EXERCISE INSTRUCTIONS
Format the lines below as a numbered list, omitting any blank lines.

[Entries on where items are located]
····················

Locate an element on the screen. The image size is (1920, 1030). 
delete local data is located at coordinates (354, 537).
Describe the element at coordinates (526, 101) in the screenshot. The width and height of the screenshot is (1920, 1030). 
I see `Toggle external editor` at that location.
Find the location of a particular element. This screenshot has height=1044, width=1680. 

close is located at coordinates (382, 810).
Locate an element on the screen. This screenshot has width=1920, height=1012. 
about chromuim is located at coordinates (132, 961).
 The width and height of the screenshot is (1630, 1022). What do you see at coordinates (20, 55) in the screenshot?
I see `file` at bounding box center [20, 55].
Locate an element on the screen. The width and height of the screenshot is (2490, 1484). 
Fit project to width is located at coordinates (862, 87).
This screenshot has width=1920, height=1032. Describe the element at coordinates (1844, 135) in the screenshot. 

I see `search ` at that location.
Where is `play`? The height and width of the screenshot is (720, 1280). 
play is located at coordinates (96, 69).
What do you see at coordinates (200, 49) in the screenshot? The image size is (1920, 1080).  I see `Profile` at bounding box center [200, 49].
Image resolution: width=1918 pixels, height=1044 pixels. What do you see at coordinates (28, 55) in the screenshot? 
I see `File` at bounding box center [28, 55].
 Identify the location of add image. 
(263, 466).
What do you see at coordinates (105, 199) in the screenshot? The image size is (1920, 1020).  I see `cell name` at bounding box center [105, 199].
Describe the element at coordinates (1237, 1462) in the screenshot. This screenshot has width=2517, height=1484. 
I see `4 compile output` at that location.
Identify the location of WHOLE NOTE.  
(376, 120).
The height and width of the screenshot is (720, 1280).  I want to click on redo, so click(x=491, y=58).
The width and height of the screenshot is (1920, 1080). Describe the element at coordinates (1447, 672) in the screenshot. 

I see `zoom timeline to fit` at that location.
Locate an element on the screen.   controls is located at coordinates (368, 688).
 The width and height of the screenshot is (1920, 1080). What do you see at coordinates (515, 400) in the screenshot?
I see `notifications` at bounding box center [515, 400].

····················

TASK RESPONSE
1. Locate an element on the screen. The image size is (1920, 1030). 
2. delete local data is located at coordinates (354, 537).
3. Describe the element at coordinates (526, 101) in the screenshot. The width and height of the screenshot is (1920, 1030). 
4. I see `Toggle external editor` at that location.
5. Find the location of a particular element. This screenshot has height=1044, width=1680. 
6. close is located at coordinates (382, 810).
7. Locate an element on the screen. This screenshot has width=1920, height=1012. 
8. about chromuim is located at coordinates (132, 961).
9.  The width and height of the screenshot is (1630, 1022). What do you see at coordinates (20, 55) in the screenshot?
10. I see `file` at bounding box center [20, 55].
11. Locate an element on the screen. The width and height of the screenshot is (2490, 1484). 
12. Fit project to width is located at coordinates (862, 87).
13. This screenshot has width=1920, height=1032. Describe the element at coordinates (1844, 135) in the screenshot. 
14. I see `search ` at that location.
15. Where is `play`? The height and width of the screenshot is (720, 1280). 
16. play is located at coordinates (96, 69).
17. What do you see at coordinates (200, 49) in the screenshot? The image size is (1920, 1080).  I see `Profile` at bounding box center [200, 49].
18. Image resolution: width=1918 pixels, height=1044 pixels. What do you see at coordinates (28, 55) in the screenshot? 
19. I see `File` at bounding box center [28, 55].
20.  Identify the location of add image. 
21. (263, 466).
22. What do you see at coordinates (105, 199) in the screenshot? The image size is (1920, 1020).  I see `cell name` at bounding box center [105, 199].
23. Describe the element at coordinates (1237, 1462) in the screenshot. This screenshot has width=2517, height=1484. 
24. I see `4 compile output` at that location.
25. Identify the location of WHOLE NOTE.  
26. (376, 120).
27. The height and width of the screenshot is (720, 1280).  I want to click on redo, so click(x=491, y=58).
28. The width and height of the screenshot is (1920, 1080). Describe the element at coordinates (1447, 672) in the screenshot. 
29. I see `zoom timeline to fit` at that location.
30. Locate an element on the screen.   controls is located at coordinates (368, 688).
31.  The width and height of the screenshot is (1920, 1080). What do you see at coordinates (515, 400) in the screenshot?
32. I see `notifications` at bounding box center [515, 400].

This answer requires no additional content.